Luis Miras presented “Other Wireless: New ways of being Pwned”. Instead of common con topics like Bluetooth or WiFi, this dealt with the cheap radios used in wireless keyboards, mice, and things like the wireless remote pictured above. These RX/TX pairs are found in 27MHz, 900MHz, and 2.4GHz versions. The devices all use the same main components: a microcontroller, an EEPROM for storing the serial number, and the transmitter. The dongle is nearly the same only with a receiver.
Luis began reversing a Kensington Wireless Presenter by first visiting the FCC website. All radio devices have to be evaluated by them. Just type in the FCC number on the bottom of the device and in some cases you might even get a full schematic. He could then grab datasheets for the radios. By adding your own microcontroller you can send arbitrary key presses to the dongle or you could tap the RX side and easily create a sniffer. To reverse the protocol though you’ll need an oscilloscope or even better a logic analyzer.

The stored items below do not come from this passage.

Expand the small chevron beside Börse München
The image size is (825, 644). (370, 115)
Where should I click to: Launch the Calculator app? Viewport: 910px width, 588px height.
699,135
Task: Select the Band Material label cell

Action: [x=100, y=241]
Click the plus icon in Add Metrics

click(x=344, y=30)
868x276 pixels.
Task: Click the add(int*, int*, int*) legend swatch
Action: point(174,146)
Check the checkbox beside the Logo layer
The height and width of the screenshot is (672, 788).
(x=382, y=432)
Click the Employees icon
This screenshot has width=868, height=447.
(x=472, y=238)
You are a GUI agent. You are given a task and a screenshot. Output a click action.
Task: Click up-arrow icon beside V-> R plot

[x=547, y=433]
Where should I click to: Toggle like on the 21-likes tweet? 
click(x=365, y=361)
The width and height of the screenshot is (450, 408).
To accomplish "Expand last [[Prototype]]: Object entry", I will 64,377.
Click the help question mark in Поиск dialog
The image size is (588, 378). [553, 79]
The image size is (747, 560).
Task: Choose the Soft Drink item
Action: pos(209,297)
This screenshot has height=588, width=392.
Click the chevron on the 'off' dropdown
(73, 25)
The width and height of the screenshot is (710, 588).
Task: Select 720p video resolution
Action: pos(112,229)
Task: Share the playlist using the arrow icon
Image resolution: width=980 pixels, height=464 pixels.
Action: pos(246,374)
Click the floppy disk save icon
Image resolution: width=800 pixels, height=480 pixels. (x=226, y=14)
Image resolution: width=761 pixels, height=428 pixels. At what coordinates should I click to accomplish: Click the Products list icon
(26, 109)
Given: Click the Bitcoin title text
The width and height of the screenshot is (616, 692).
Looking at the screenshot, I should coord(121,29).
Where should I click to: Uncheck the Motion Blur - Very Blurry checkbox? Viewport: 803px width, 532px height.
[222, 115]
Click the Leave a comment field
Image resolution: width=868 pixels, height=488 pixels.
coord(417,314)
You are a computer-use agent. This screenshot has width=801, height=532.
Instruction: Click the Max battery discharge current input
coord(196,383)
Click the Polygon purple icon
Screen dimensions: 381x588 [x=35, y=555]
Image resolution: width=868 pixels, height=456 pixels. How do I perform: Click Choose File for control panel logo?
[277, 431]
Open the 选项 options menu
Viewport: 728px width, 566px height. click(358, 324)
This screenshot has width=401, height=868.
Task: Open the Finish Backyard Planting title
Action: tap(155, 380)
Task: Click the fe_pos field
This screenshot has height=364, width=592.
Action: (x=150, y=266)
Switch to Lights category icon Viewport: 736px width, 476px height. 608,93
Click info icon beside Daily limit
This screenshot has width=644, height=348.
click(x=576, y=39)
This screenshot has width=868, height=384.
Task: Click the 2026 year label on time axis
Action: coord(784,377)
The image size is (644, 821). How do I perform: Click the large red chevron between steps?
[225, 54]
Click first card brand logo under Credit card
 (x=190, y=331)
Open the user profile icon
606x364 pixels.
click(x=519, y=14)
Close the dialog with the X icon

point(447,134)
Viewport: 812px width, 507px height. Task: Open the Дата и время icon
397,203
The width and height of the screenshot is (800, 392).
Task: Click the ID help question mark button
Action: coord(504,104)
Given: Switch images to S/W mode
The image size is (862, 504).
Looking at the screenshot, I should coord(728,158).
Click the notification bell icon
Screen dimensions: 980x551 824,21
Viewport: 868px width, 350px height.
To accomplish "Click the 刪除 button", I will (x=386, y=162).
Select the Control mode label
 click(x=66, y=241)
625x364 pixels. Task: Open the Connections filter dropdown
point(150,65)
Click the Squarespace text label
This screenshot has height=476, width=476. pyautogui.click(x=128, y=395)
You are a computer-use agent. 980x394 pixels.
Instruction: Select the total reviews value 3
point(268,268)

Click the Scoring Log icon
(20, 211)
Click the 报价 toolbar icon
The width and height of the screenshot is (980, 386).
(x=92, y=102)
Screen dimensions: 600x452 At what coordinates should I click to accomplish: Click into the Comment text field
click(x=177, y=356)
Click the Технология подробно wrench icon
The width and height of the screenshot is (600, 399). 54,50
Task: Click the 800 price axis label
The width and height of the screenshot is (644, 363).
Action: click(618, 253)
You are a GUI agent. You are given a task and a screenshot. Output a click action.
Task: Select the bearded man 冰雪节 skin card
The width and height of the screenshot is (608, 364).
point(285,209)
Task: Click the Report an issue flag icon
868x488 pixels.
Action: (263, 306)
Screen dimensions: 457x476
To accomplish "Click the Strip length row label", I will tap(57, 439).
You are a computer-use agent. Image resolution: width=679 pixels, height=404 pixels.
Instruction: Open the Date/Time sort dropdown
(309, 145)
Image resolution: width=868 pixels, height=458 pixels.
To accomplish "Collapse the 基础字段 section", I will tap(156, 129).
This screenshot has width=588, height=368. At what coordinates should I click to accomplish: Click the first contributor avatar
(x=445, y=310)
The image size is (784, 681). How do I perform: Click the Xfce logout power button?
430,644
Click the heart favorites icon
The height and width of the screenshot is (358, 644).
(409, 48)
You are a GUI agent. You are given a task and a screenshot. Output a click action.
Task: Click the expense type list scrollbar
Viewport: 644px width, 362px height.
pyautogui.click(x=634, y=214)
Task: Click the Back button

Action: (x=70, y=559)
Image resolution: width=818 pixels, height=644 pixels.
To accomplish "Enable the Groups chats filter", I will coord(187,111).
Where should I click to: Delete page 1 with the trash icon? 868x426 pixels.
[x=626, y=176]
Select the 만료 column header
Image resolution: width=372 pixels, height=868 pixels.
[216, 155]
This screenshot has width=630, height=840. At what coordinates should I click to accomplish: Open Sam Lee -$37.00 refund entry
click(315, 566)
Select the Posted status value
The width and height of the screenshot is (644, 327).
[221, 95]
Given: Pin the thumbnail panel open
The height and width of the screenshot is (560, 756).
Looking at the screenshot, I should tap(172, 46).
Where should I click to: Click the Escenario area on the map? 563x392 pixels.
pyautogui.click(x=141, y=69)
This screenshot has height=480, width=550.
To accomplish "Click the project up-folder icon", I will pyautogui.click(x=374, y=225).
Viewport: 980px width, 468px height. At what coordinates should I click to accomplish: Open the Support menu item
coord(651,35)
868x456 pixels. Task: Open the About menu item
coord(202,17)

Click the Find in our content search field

He demoed a replay attack: sending the page up command repeatedly. Unfortunately the hacked wireless presenter doesn’t have a full keycode space so you can’t send it arbitrary keystrokes. Luis still needs to break the wireless keyboard encryption scheme in order to create a useful key sniffer though.
I am just waiting until you guys update on the RDS-TMC talk. It’s almost over and it was great, relevant stuff.
I’ve been interested in this for a bit actually. I’d like to make a hand held transmitter to control WinAMP via my LogiTech Wireless KB/Mouse. Anyone have any ideas?
2> If you are wanting to control it through your wireless keyboard, use keys z-b. They match with the 5 main control buttons.
If you are wanting to use something like a tv remote, look at the winlirc project.
Well as mentioned the speaker has not cracked the actual wireless encryption scheme for the keyboard. But you could get a RF transmitter and receiver and hook it up to a microcontroller that would mimic the keypress on a keyboard. You’d need a scope to figure out the signal being sent when a certain key is pressed on the keyboard. But if you could figure out the signal and recreate it, the microcontroller could tap into the TX device and send the signal to the receiver. You wouldn’t actually have cracked the encryption scheme, but you would be able to send signals on your own.
Is any of this Blackhat available as video files online? I’d love to watch but I’m only a student and can’t afford to go.
I didn’t get to the RDS-TMC talk (I was waiting for the new shirts to be delivered). Was it good? It looks like they’re doing it at Defcon too so I’ll try to catch it there.
Yeah, pretty much figured I’d need tools I have no idea how to use, much less afford, to more of less clone the signal…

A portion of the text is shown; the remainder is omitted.